## THE TASK
Reproduce word for word the stretch of the text on gastrointestinal bleeding from "Rosch et al" through "in GI bleeding.".

───── SOURCE EXTRACT

Over several decades, diagnostic methods for locating the precise bleeding point greatly improved. The flexible endoscope was developed in 1954. The full-length colonoscope was developed in 1965 in Japan. Also in 1965, Baum et al described selective mesenteric angiography, which permitted the identification of vascular abnormalities and the precise bleeding point. [7] The first anal colonoscopy was performed in 1969.

Experience with mesenteric angiography in the late 1960s and 1970s suggested that angiodysplasias and diverticulosis were the most common reasons for LGIB. Since its discovery, mesenteric angiography remains the criterion standard in precise localization of the bleeding site.

Rosch et al described superselective visceral arteriography for infusion of vasoconstrictors in 1971 and superselective embolization of the mesenteric vessels as an alternative technique to treat massive LGIB in 1972. [8, 9] The most feared complication of embolization of the mesenteric vessels is ischemic colitis, which has limited its use in GI bleeding.

The initial experience with vasopressin infusion was reported in 1973-1974. Vasopressin causes vasoconstriction and arrests the bleeding in 36%-100% of patients. The recurrence rate following completion of vasopressin infusion can be as high as 71%; therefore, vasopressin is used to temporize the acute event and to stabilize patients before surgery.

Endoscopic control of bleeding with thermal modalities or sclerosing agents has been in use since the 1980s. One of the advantages of upper (or lower) endoscopic evaluation is that it provides a means to administer therapy in patients with GI bleeding. Nuclear scintigraphy has been used since the early 1980s as a very sensitive diagnostic tool to evaluate bleeding from the GI tract; this modality can detect hemorrhage at rates as low as 0.1 mL/min.

──────────
───── DATASET CONTENT

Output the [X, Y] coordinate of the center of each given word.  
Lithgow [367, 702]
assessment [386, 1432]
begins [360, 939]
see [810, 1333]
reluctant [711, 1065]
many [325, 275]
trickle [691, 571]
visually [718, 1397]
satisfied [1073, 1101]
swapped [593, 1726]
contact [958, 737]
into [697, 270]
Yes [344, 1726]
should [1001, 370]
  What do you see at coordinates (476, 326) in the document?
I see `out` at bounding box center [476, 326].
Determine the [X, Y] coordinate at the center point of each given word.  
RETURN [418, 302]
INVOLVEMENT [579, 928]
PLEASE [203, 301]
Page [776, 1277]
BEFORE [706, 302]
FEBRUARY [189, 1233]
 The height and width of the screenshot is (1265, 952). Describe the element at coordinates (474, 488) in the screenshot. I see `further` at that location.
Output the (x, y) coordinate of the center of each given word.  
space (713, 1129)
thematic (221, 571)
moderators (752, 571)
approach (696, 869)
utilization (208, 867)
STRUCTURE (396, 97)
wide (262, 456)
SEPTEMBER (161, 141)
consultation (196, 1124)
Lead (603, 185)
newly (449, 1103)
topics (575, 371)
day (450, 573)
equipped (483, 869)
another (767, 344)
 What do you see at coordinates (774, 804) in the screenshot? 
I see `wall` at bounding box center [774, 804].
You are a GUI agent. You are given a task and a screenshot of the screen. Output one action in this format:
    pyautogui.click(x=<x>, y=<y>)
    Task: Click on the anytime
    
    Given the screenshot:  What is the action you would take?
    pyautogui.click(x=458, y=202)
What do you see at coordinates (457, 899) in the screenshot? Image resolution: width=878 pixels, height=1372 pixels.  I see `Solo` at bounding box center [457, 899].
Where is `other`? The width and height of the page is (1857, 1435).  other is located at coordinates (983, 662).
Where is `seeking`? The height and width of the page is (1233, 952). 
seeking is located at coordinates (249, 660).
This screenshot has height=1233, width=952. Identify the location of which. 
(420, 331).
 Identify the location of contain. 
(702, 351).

──────────

## PROBLEM SOLUTION
Rosch et al described superselective visceral arteriography for infusion of vasoconstrictors in 1971 and superselective embolization of the mesenteric vessels as an alternative technique to treat massive LGIB in 1972. [8, 9] The most feared complication of embolization of the mesenteric vessels is ischemic colitis, which has limited its use in GI bleeding.